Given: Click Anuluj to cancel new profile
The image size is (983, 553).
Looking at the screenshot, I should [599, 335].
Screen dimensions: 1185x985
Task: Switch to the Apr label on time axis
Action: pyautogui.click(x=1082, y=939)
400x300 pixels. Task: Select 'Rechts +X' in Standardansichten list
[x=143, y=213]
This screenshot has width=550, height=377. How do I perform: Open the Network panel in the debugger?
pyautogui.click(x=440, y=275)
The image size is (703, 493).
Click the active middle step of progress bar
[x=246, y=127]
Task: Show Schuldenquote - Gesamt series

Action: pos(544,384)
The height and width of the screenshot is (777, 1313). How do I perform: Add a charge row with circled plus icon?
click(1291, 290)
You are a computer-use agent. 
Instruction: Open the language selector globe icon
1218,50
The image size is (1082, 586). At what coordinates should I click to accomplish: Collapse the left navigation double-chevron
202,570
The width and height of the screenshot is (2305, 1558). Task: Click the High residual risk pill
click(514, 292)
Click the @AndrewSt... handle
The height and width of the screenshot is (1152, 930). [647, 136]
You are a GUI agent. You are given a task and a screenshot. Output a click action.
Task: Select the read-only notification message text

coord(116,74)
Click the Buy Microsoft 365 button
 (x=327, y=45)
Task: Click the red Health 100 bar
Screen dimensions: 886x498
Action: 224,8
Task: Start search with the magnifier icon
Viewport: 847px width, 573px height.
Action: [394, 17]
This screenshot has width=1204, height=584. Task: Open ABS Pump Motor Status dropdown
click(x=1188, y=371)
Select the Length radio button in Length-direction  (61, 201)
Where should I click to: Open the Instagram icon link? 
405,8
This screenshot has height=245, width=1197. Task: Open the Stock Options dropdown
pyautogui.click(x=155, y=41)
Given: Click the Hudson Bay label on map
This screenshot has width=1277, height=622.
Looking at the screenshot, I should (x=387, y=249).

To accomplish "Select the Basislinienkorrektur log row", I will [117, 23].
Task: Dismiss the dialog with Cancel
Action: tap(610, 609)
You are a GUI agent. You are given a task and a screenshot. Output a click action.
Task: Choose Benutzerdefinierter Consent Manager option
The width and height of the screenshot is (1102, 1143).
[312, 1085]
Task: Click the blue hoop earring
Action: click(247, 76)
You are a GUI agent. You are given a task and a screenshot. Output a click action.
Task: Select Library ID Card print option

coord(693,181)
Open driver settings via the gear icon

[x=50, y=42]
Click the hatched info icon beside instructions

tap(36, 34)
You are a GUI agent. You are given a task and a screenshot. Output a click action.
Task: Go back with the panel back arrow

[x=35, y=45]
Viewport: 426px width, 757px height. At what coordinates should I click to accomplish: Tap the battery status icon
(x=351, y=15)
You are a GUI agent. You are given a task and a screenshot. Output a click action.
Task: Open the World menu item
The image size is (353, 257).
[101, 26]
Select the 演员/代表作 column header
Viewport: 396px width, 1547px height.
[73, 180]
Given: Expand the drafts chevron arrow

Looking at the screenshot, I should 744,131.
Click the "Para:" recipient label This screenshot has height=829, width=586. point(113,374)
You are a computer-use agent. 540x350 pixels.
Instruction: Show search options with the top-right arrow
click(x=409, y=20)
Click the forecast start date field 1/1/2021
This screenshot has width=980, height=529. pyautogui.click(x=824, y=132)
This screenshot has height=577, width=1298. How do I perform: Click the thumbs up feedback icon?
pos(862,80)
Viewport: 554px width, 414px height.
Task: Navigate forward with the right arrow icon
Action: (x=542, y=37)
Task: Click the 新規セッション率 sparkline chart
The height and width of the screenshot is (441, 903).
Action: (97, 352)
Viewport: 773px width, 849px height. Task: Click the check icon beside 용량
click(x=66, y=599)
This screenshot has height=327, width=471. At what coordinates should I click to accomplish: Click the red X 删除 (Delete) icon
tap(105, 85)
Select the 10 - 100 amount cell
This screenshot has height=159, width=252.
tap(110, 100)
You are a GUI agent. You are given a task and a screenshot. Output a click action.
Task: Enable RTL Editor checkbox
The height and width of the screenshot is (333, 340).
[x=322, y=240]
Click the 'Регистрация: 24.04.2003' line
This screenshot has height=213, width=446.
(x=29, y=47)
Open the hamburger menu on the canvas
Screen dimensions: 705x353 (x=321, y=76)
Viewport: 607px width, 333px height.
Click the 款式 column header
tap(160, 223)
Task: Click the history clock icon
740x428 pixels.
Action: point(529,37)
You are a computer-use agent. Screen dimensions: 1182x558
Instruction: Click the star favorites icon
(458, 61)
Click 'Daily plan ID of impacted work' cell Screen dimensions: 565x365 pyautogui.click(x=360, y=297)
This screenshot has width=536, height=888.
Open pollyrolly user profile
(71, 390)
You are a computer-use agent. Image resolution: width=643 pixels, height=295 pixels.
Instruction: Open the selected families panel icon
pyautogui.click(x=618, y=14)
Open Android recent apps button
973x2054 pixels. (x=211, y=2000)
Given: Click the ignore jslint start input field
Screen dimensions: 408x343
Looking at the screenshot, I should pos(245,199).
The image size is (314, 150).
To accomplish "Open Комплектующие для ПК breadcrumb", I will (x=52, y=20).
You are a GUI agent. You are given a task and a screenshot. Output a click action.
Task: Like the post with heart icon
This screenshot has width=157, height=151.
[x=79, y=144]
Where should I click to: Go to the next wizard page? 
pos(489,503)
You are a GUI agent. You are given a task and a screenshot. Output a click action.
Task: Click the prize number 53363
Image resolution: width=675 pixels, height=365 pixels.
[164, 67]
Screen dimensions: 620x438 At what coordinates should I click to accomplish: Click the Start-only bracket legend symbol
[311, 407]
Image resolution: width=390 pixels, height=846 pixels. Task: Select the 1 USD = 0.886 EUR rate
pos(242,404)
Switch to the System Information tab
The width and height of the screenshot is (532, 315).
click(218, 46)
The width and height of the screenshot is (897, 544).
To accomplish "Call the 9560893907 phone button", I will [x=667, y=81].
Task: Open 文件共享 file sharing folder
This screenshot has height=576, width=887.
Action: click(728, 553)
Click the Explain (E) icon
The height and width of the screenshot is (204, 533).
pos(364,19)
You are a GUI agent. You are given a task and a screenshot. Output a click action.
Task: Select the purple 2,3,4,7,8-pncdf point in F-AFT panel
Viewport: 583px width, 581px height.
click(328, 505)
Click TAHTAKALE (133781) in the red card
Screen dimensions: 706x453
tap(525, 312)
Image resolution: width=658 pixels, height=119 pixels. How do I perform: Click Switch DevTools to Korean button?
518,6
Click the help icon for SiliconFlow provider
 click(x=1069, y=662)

+---+

(DESCRIPTION OF THE TASK):
What is needed is an exact copy of all the entries.

(FINAL ANSWER):
Given: Click Anuluj to cancel new profile
The image size is (983, 553).
Looking at the screenshot, I should [599, 335].
Screen dimensions: 1185x985
Task: Switch to the Apr label on time axis
Action: pyautogui.click(x=1082, y=939)
400x300 pixels. Task: Select 'Rechts +X' in Standardansichten list
[x=143, y=213]
This screenshot has width=550, height=377. How do I perform: Open the Network panel in the debugger?
pyautogui.click(x=440, y=275)
The image size is (703, 493).
Click the active middle step of progress bar
[x=246, y=127]
Task: Show Schuldenquote - Gesamt series

Action: pos(544,384)
The height and width of the screenshot is (777, 1313). How do I perform: Add a charge row with circled plus icon?
click(1291, 290)
You are a computer-use agent. 
Instruction: Open the language selector globe icon
1218,50
The image size is (1082, 586). At what coordinates should I click to accomplish: Collapse the left navigation double-chevron
202,570
The width and height of the screenshot is (2305, 1558). Task: Click the High residual risk pill
click(514, 292)
Click the @AndrewSt... handle
The height and width of the screenshot is (1152, 930). [647, 136]
You are a GUI agent. You are given a task and a screenshot. Output a click action.
Task: Select the read-only notification message text

coord(116,74)
Click the Buy Microsoft 365 button
 (x=327, y=45)
Task: Click the red Health 100 bar
Screen dimensions: 886x498
Action: 224,8
Task: Start search with the magnifier icon
Viewport: 847px width, 573px height.
Action: [394, 17]
This screenshot has width=1204, height=584. Task: Open ABS Pump Motor Status dropdown
click(x=1188, y=371)
Select the Length radio button in Length-direction  (61, 201)
Where should I click to: Open the Instagram icon link? 
405,8
This screenshot has height=245, width=1197. Task: Open the Stock Options dropdown
pyautogui.click(x=155, y=41)
Given: Click the Hudson Bay label on map
This screenshot has width=1277, height=622.
Looking at the screenshot, I should (x=387, y=249).

To accomplish "Select the Basislinienkorrektur log row", I will [117, 23].
Task: Dismiss the dialog with Cancel
Action: tap(610, 609)
You are a GUI agent. You are given a task and a screenshot. Output a click action.
Task: Choose Benutzerdefinierter Consent Manager option
The width and height of the screenshot is (1102, 1143).
[312, 1085]
Task: Click the blue hoop earring
Action: click(247, 76)
You are a GUI agent. You are given a task and a screenshot. Output a click action.
Task: Select Library ID Card print option

coord(693,181)
Open driver settings via the gear icon

[x=50, y=42]
Click the hatched info icon beside instructions

tap(36, 34)
You are a GUI agent. You are given a task and a screenshot. Output a click action.
Task: Go back with the panel back arrow

[x=35, y=45]
Viewport: 426px width, 757px height. At what coordinates should I click to accomplish: Tap the battery status icon
(x=351, y=15)
You are a GUI agent. You are given a task and a screenshot. Output a click action.
Task: Open the World menu item
The image size is (353, 257).
[101, 26]
Select the 演员/代表作 column header
Viewport: 396px width, 1547px height.
[73, 180]
Given: Expand the drafts chevron arrow

Looking at the screenshot, I should 744,131.
Click the "Para:" recipient label This screenshot has height=829, width=586. point(113,374)
You are a computer-use agent. 540x350 pixels.
Instruction: Show search options with the top-right arrow
click(x=409, y=20)
Click the forecast start date field 1/1/2021
This screenshot has width=980, height=529. pyautogui.click(x=824, y=132)
This screenshot has height=577, width=1298. How do I perform: Click the thumbs up feedback icon?
pos(862,80)
Viewport: 554px width, 414px height.
Task: Navigate forward with the right arrow icon
Action: (x=542, y=37)
Task: Click the 新規セッション率 sparkline chart
The height and width of the screenshot is (441, 903).
Action: (97, 352)
Viewport: 773px width, 849px height. Task: Click the check icon beside 용량
click(x=66, y=599)
This screenshot has height=327, width=471. At what coordinates should I click to accomplish: Click the red X 删除 (Delete) icon
tap(105, 85)
Select the 10 - 100 amount cell
This screenshot has height=159, width=252.
tap(110, 100)
You are a GUI agent. You are given a task and a screenshot. Output a click action.
Task: Enable RTL Editor checkbox
The height and width of the screenshot is (333, 340).
[x=322, y=240]
Click the 'Регистрация: 24.04.2003' line
This screenshot has height=213, width=446.
(x=29, y=47)
Open the hamburger menu on the canvas
Screen dimensions: 705x353 (x=321, y=76)
Viewport: 607px width, 333px height.
Click the 款式 column header
tap(160, 223)
Task: Click the history clock icon
740x428 pixels.
Action: point(529,37)
You are a computer-use agent. Screen dimensions: 1182x558
Instruction: Click the star favorites icon
(458, 61)
Click 'Daily plan ID of impacted work' cell Screen dimensions: 565x365 pyautogui.click(x=360, y=297)
This screenshot has width=536, height=888.
Open pollyrolly user profile
(71, 390)
You are a computer-use agent. Image resolution: width=643 pixels, height=295 pixels.
Instruction: Open the selected families panel icon
pyautogui.click(x=618, y=14)
Open Android recent apps button
973x2054 pixels. (x=211, y=2000)
Given: Click the ignore jslint start input field
Screen dimensions: 408x343
Looking at the screenshot, I should pos(245,199).
The image size is (314, 150).
To accomplish "Open Комплектующие для ПК breadcrumb", I will (x=52, y=20).
You are a GUI agent. You are given a task and a screenshot. Output a click action.
Task: Like the post with heart icon
This screenshot has width=157, height=151.
[x=79, y=144]
Where should I click to: Go to the next wizard page? 
pos(489,503)
You are a GUI agent. You are given a task and a screenshot. Output a click action.
Task: Click the prize number 53363
Image resolution: width=675 pixels, height=365 pixels.
[164, 67]
Screen dimensions: 620x438 At what coordinates should I click to accomplish: Click the Start-only bracket legend symbol
[311, 407]
Image resolution: width=390 pixels, height=846 pixels. Task: Select the 1 USD = 0.886 EUR rate
pos(242,404)
Switch to the System Information tab
The width and height of the screenshot is (532, 315).
click(218, 46)
The width and height of the screenshot is (897, 544).
To accomplish "Call the 9560893907 phone button", I will [x=667, y=81].
Task: Open 文件共享 file sharing folder
This screenshot has height=576, width=887.
Action: click(728, 553)
Click the Explain (E) icon
The height and width of the screenshot is (204, 533).
pos(364,19)
You are a GUI agent. You are given a task and a screenshot. Output a click action.
Task: Select the purple 2,3,4,7,8-pncdf point in F-AFT panel
Viewport: 583px width, 581px height.
click(328, 505)
Click TAHTAKALE (133781) in the red card
Screen dimensions: 706x453
tap(525, 312)
Image resolution: width=658 pixels, height=119 pixels. How do I perform: Click Switch DevTools to Korean button?
518,6
Click the help icon for SiliconFlow provider
 click(x=1069, y=662)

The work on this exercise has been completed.